There is a shearing sound. The banner is torn away from the fender, and an older matron twirls wildly, spinning round and round in the white satin like a dervish, the Jersey 1937 Battle of Flowers lettering binding her tighter and tighter until her more sober husband produces a pocket knife and cuts her free. The engine kicks down into a low hum, the driver slowing even further until we’re moving barely at a crawl. Instinctively, I pull two girls back from the edge, because a few faces from the crowd are pressing in close. Some of them snap like dogs now, their adrenaline surging with the heat of battle, baring their teeth as they grasp and tear at the last of the flowers. The hood of the truck is jutting nakedly forward; nearly all the carnations that were blanketing it are gone, leaving just an ugly tangle of stems strewn across the dull metal of the hull. I lift my elbows to my ears and try to smile, but now my eyes run a continuous sweep, left to right, left to right. Because my daisy-throne has been exposed as nothing more than two wooden crates nailed together, and my elevated position has made me a target.

A gust of wind catches the hem of my skirt just as a hand reaches up to grasp the post of the float’s safety rail. There is a flash, and I think a photographer in the crowd has snapped me as I whirl toward a young man, the auburn waves of my hair escaping the confines of its chignon. I feel it pull free, and in my mind, the captured moment is vaguely glorious. I imagine my skirt and hair framed for a moment in time, floating and fanning out like the spread wings of a bird. Eventually, gravity wins; my hair deflates back down to my shoulders, and I reach to tug my hem free. The satin slips easily from where his fingers have inadvertently pinned it, but he hoists himself higher on the rail, pressing up to one knee at the foot of my throne.
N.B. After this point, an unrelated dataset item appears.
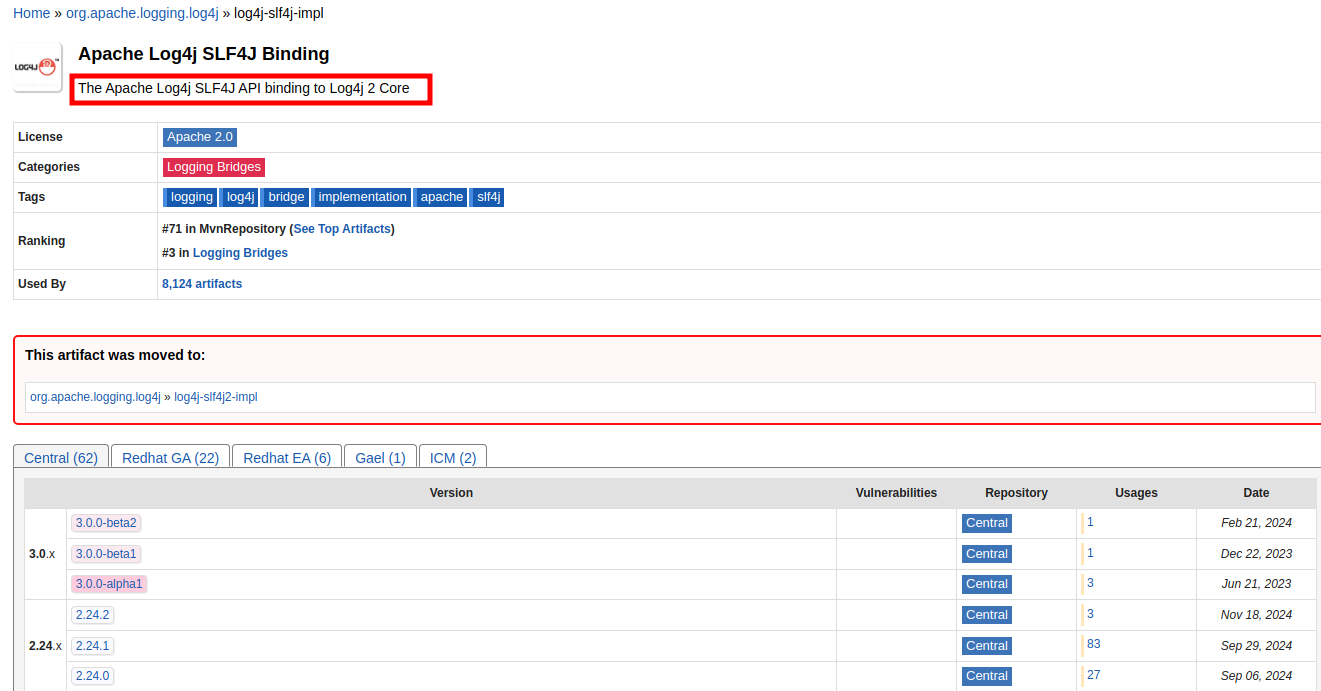Open the 83 usages link for 2.24.1
The width and height of the screenshot is (1321, 691).
(1093, 644)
The crowd goes wild. A chant goes up, “Kiss her! Kiss her!” The young man doesn’t seem to hear. His eyes hold mine a moment before they track up and over my head, connecting to catch a perfect red rose before it can fall. He tips his head slightly, a wordless request for permission, then slides the rose behind my ear. Only then does his expression fracture into a smile. Mission completed, his foot trails the ground, ready to hop off. His lips are moving though, and I try to make out what he is saying. I lean forward, my hand cupped to my ear. “What?” Now I scream a bit desperately, “What?

But he is back on the ground, a silent, still figure in the seething crowd. The mass of bodies is swallowing him up, and he cranes his neck above their heads to catch a last glimpse of me. I’m being carried away, clouds of dust rising in my wake, a few stray petals looping and floating in the air. The safety rail has been torn, leaving nothing to hold as I stumble to the rear of the flatbed, pressing one stray little girl back toward the safety of the center, and straining to try and keep him in view. Then I can’t help but smile at his earnestness as his voice rings out one last time above the crowd. It is an intense effort to be heard, overly loud and desperately clear so that his message will reach me. I think I detect a slight accent not native to the Channel Islands. It sounds a bit German, actually, because his v comes out like an f. He enunciates every word as if the instructions for a flower tucked behind my ear are most certainly and absolutely a matter of life or death. “Save...that...one!”